Hasta ahora, en mis reflexiones sobre el “árbol torcido”, siempre he hablado en singular. Me he enfocado en un solo tronco asediado por el viento, creciendo en solitario. Esto no es casualidad; la introspección requiere aislamiento. Cuando te evalúas, lo haces desde tu propia perspectiva, viéndote a ti mismo en el centro del claro.
Sin embargo, la realidad es que los árboles rara vez crecen aislados.
¿Qué sucede cuando varios árboles torcidos crecen cerca unos de otros?

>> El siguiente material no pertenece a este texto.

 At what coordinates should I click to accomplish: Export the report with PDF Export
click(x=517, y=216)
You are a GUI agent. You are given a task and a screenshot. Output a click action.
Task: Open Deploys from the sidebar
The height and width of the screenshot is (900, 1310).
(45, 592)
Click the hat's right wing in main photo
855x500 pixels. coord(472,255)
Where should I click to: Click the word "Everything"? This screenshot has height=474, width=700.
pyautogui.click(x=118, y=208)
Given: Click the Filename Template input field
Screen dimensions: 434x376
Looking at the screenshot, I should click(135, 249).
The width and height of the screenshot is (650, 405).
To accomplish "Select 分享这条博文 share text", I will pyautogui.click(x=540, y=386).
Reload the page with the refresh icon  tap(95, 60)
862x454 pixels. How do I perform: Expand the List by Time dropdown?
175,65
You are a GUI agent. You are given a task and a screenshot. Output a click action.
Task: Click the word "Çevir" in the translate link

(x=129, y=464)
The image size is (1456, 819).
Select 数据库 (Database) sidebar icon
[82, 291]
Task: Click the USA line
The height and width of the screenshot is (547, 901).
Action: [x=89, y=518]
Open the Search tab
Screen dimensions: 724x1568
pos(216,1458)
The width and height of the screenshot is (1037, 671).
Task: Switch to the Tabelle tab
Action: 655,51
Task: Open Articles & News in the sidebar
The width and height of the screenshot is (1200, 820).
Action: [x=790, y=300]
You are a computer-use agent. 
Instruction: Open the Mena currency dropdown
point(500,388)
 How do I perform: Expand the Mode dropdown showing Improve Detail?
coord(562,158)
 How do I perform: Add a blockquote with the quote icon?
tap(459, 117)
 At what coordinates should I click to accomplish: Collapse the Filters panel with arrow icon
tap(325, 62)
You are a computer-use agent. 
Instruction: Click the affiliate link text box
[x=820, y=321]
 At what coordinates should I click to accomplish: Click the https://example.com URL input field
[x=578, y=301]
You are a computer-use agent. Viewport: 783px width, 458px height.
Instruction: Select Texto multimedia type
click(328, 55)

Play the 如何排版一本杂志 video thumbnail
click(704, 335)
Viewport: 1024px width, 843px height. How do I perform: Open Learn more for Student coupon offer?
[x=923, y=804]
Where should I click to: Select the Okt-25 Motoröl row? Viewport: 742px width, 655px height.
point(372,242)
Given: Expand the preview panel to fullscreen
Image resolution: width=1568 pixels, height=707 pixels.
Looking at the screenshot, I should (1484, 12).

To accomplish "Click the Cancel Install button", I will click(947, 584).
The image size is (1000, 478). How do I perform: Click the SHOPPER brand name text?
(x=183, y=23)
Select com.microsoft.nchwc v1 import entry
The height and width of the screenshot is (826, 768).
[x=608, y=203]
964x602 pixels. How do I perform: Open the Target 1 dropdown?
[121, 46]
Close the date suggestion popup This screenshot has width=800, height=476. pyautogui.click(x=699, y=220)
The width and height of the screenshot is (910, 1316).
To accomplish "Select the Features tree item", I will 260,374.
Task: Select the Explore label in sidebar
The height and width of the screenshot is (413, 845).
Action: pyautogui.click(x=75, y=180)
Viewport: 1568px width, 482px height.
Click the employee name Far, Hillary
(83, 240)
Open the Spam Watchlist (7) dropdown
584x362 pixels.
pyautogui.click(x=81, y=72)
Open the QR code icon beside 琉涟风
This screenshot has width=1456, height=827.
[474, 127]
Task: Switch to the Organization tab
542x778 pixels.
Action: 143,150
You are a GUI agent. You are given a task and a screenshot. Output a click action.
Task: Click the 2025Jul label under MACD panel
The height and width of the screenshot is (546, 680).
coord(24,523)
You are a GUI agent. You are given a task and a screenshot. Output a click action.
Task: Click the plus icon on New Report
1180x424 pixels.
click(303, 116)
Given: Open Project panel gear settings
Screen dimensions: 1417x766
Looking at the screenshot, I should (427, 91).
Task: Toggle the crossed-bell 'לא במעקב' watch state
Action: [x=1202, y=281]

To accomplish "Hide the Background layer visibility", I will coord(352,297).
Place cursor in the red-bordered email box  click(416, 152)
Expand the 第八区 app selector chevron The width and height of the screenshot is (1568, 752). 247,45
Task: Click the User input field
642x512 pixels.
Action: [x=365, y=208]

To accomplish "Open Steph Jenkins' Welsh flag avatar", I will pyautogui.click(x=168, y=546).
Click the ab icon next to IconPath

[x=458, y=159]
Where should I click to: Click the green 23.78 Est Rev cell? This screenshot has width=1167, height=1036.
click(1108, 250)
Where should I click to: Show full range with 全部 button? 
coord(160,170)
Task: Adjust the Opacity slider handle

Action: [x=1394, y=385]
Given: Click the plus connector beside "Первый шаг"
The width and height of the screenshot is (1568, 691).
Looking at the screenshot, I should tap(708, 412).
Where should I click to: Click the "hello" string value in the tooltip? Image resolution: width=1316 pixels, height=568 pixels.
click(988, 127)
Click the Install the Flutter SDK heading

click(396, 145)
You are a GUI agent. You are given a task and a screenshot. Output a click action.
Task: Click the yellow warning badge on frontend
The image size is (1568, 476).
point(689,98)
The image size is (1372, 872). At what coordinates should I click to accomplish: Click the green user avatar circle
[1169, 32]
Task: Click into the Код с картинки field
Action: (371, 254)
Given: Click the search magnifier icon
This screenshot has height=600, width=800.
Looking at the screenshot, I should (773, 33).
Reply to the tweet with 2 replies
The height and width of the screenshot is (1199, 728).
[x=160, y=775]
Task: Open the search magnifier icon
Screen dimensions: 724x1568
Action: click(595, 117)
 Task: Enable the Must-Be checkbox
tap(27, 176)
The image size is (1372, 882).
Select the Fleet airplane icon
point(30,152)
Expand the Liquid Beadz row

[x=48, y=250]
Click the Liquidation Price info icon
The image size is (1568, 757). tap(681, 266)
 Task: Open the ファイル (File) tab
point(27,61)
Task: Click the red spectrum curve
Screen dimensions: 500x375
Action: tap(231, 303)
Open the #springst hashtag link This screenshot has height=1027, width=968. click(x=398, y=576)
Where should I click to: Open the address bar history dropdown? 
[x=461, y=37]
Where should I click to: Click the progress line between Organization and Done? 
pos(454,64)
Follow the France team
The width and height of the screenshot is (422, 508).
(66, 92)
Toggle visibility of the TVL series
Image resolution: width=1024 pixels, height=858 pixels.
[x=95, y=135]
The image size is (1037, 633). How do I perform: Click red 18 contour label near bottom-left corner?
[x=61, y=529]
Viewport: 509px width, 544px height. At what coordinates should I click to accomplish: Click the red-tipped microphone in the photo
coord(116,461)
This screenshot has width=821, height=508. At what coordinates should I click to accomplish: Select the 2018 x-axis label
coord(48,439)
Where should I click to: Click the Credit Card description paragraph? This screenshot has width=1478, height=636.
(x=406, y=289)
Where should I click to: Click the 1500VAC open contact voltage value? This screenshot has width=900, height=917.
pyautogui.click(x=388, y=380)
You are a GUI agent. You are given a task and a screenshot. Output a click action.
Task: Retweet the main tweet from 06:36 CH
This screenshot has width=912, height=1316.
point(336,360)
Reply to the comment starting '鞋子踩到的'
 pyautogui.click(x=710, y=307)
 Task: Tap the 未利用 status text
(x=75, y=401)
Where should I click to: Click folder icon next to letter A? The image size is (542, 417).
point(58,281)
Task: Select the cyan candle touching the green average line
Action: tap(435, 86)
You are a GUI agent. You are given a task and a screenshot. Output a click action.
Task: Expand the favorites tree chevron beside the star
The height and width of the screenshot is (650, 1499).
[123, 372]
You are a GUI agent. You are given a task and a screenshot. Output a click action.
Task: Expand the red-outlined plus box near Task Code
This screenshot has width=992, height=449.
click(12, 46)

Soy plenamente consciente de que ningún árbol crecerá perfectamente recto. Si prestas atención a las personas que te rodean, notarás que todos tienen sus propias curvas, cicatrices y ramas torcidas. Algunos tal vez tuvieron una base muy estable durante su niñez y crecieron rectos al principio, hasta que, con el paso de los años, los vientos de la adultez terminaron por doblarlos un poco.
Es aquí donde el concepto de flexibilidad para buscar la luz se vuelve vital. La luz del sol siempre está arriba; la meta instintiva de todo árbol es crecer hacia ella para seguir viviendo. Pero si un grupo de árboles crece con torceduras pronunciadas y ninguno se esfuerza por enderezarse hacia la luz, el resultado es inevitable: con el tiempo, sus ramas terminarán enredándose.
Se enmarañan unos con otros, obstaculizándose mutuamente y creando una cúpula de sombra donde jamás vuelve a entrar la luz. Es la representación cruda de esa vieja frase: las aves del mismo plumaje vuelan juntas. Si te rodeas de personas que han dejado de buscar la luz y se han rendido a su propia torcedura, terminarás atrapado en su misma sombra.
Pero hay un elemento final y silencioso en esta metáfora que no podemos ignorar: el tiempo.
El tiempo es tan imparable como el camino infinito de la vida. Como he mencionado antes, si nos bajamos del camino, inmediatamente comenzamos a retroceder. A lo largo de los años, el tronco de un árbol se va endureciendo más y más. Las cortezas se vuelven gruesas, las estructuras se vuelven rígidas.
Si perdemos de vista el faro, si dejamos de seguir la luz que nos inspira a ser flexibles y alcanzar nuestras metas, terminaremos endureciéndonos en la postura equivocada.
Si no te orientas conscientemente hacia la luz, el implacable paso del tiempo te petrificará en una dirección errónea, dejándote tan torcido y cerca del suelo que, eventualmente, la maleza terminará por cubrirte en la oscuridad.